⟨

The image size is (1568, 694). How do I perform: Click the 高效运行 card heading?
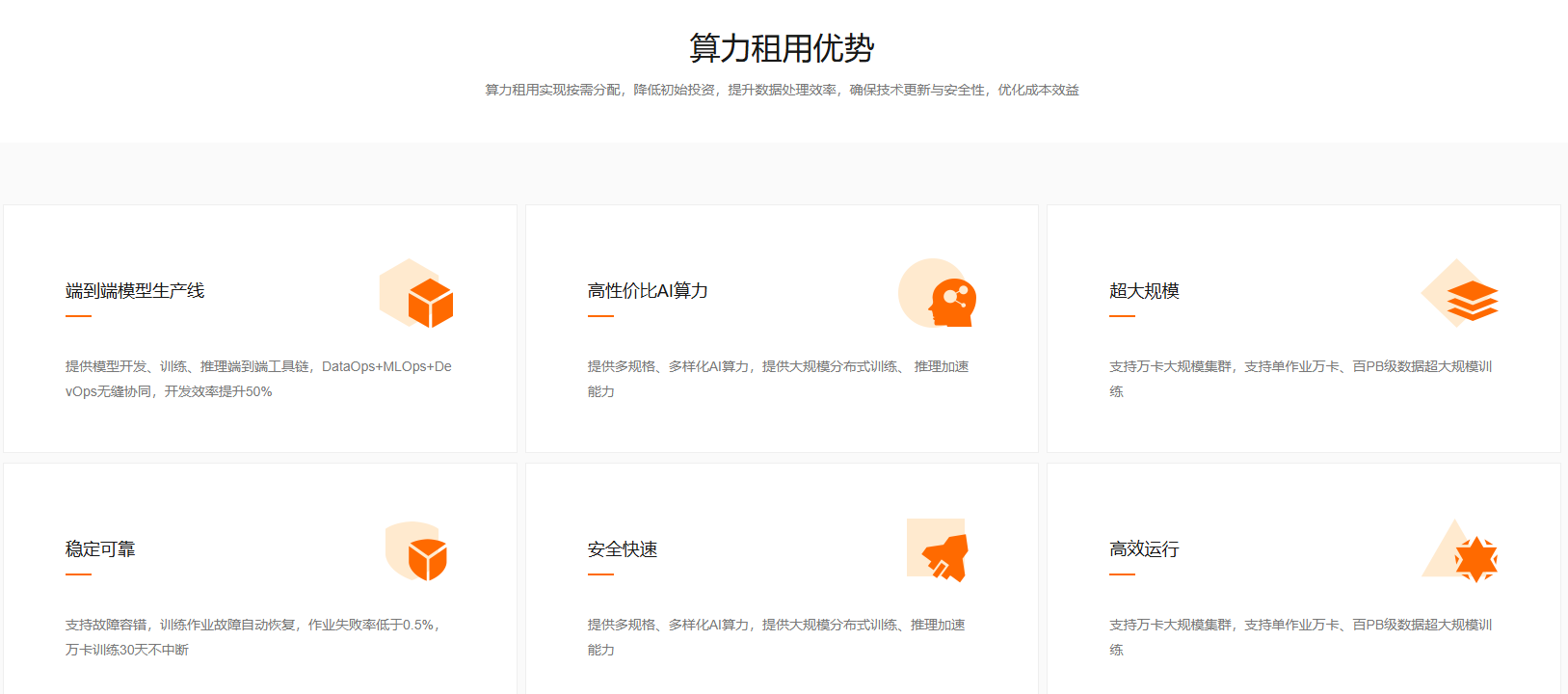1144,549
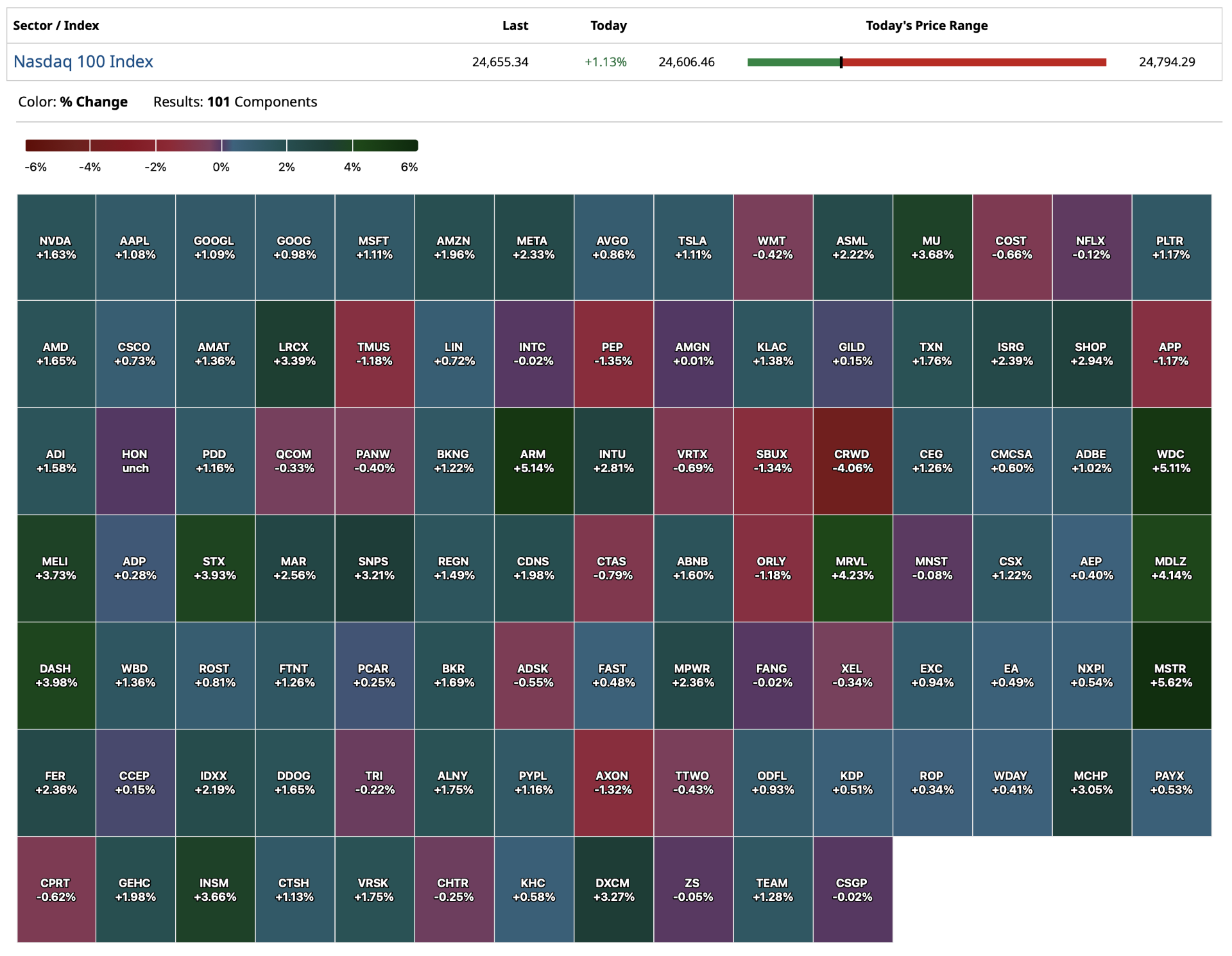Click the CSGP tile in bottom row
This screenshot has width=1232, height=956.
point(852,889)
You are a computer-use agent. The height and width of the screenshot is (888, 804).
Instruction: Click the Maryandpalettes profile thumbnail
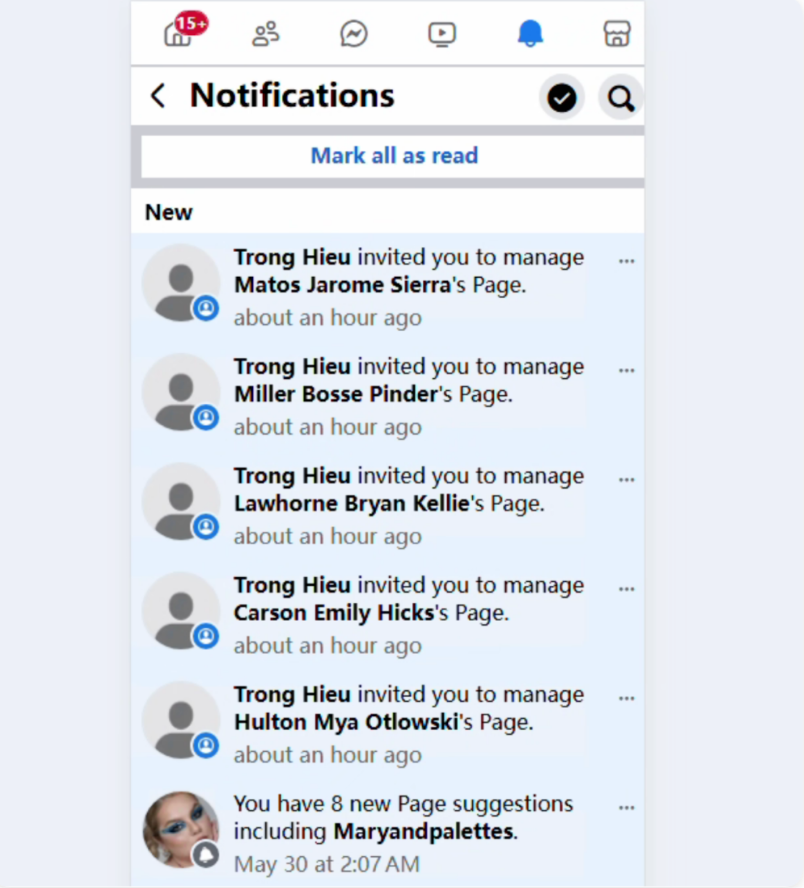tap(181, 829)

⟩

**Goal**. Write out all the records again with "thumbnail" swapped for "icon", keeping everything else the same and leaving out the pictures.

**Answer to this task**.
The image size is (1568, 694). How do I perform: Click the 高效运行 card heading?
1144,549
Click the CSGP tile in bottom row
This screenshot has width=1232, height=956.
point(852,889)
You are a computer-use agent. The height and width of the screenshot is (888, 804).
Instruction: Click the Maryandpalettes profile icon
tap(181, 829)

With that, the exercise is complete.